▶ [PROMPT 1] For the Saint Peter's basketball passage, decide whether each statement agrees with it: (a) Duke was ranked No. 10 in the nation when Saint Peter's beat them; (b) Saint Peter's won the semifinal against Kansas; (c) Tom Schwester found the phrase "Run, Baby Run" written on a blackboard. Answer yes or no for each and quote the words that decide it.
▶ [PROMPT 2] According to the Saint Peter's basketball passage, how many points per game did the Peacocks average during the 1967–68 season?
▶ [PROMPT 3] Extend the Saint Peter's basketball passage with new text that picks up right after its final sentence.

▶ [DOCUMENT SEGMENT]
---+---

The Peacocks first gained national recognition on March 18, 1968, with a stunning upset. Led by head coach Don Kennedy, Saint Peter's defeated the nationally ranked No. 10 Duke Blue Devils 100–71 in the 1968 NIT Quarterfinals in front of a sold-out crowd of 19,500 at Madison Square Garden. This was the first sell-out for a college basketball game at the current Madison Square Garden. The Peacocks advanced to the sold-out semifinal game against the Kansas Jayhawks led by future Hall of Famer Jo Jo White. Demand to attend the game was so high that Saint Peter's arranged for the game to be shown on a CCTV feed in the Stanley Theater at Journal Square to a capacity crowd. The Peacocks NIT run ended in a 46–58 defeat and a fourth-place finish. This was the second of three consecutive NIT appearances for Saint Peter's. During the 1967–68 season, the Peacocks went 24–4, 8–0 in conference play and averaged 94 points per game. The team was later nicknamed the "Run, Baby Run" Team after that phrase was found written on a blackboard by Peacocks reserve center Tom Schwester inside the door to the Peacock locker room after their win over Duke.

---+---

▶ [MATERIAL PROVIDED]
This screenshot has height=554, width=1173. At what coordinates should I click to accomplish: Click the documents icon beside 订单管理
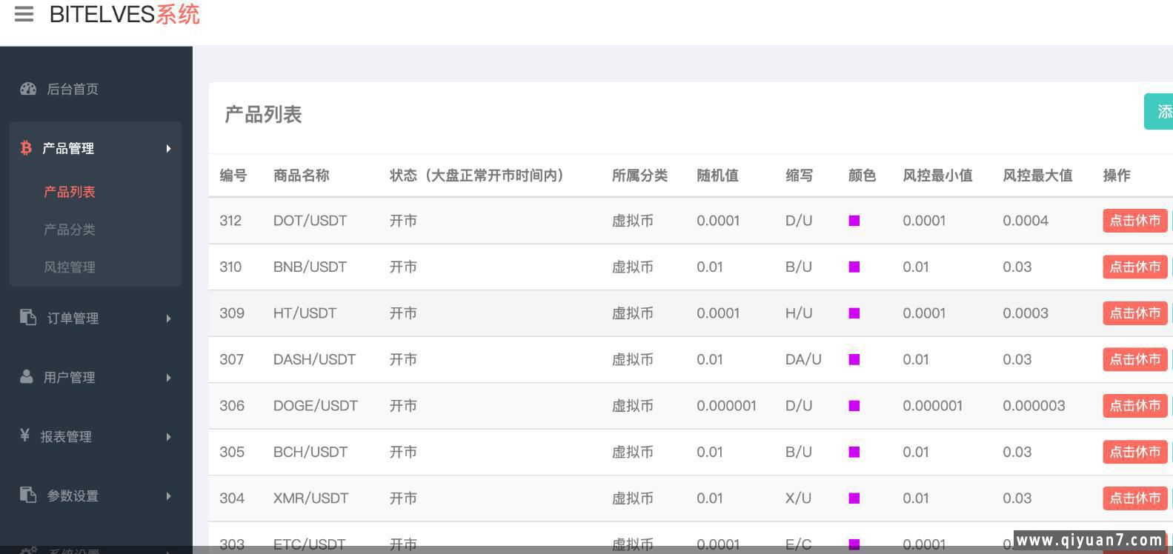[x=28, y=318]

---+---

▶ [RESULT 1]
(a) Yes: "the nationally ranked No. 10 Duke Blue Devils"
(b) No: "The Peacocks NIT run ended in a 46–58 defeat and a fourth-place finish."
(c) Yes: "found written on a blackboard by Peacocks reserve center Tom Schwester"

▶ [RESULT 2] 94 points per game.

▶ [RESULT 3]
In 1972, Don Kennedy ended his twenty-two year career as the winningest head coach in program history with a 323–195 (.624) record from 1950 to 1972. Under Kennedy, the Peacocks became known for their fast-pace offensive tactics even with the addition of the shot clock in 1954. During his tenure, the Peacocks registered a winning season in 19 of 22 seasons, three 20-win seasons, including the program's first 20-win campaign in 1957–58, a program-record 24 victories in 1967–68 and appearances in five NIT Tournaments and two NAIA Tournaments.

On November 29, 1975, the Victor R. Yanitelli, S.J. Recreational Life Center (Yanitelli Center) opened on campus on the former site of Collins Gymnasium as the new home court of the Peacocks with an inaugural game against the Dartmouth Big Green. Prior to its opening, Saint Peter's hosted its home games at the nearby Jersey City Armory and still occasionally use the venue for high-profile games.

From 1975 to 1989, the Peacocks made seven appearances in the NIT (1975, 1976, 1980, 1982, 1984, 1987, 1989). Saint Peter's would make its deepest run during that span in the 1980 NIT. Led by head coach Bob Dukiet, the Peacocks defeated the UConn Huskies (71–56) and the Duqesnse Dukes (34–33) en route to a tough Quarterfinal matchup against the Sidney Green led UNLV Runnin' Rebels where they would lose 63–67.

During this period, prior to joining the MAAC in 1981, the Peacocks participated in the ECAC men's basketball tournaments (regional end-of-season tournaments played by Division I schools that were independent, with Saint Peter's being in the Metro region) in 1975, 1976, 1980, 1981. The Peacocks defeated the Fordham Rams 65–47 in the semifinals to make it to the 1980 ECAC Metro Championship game where they were defeated by their future MAAC rival, the Iona Gaels, 64–46.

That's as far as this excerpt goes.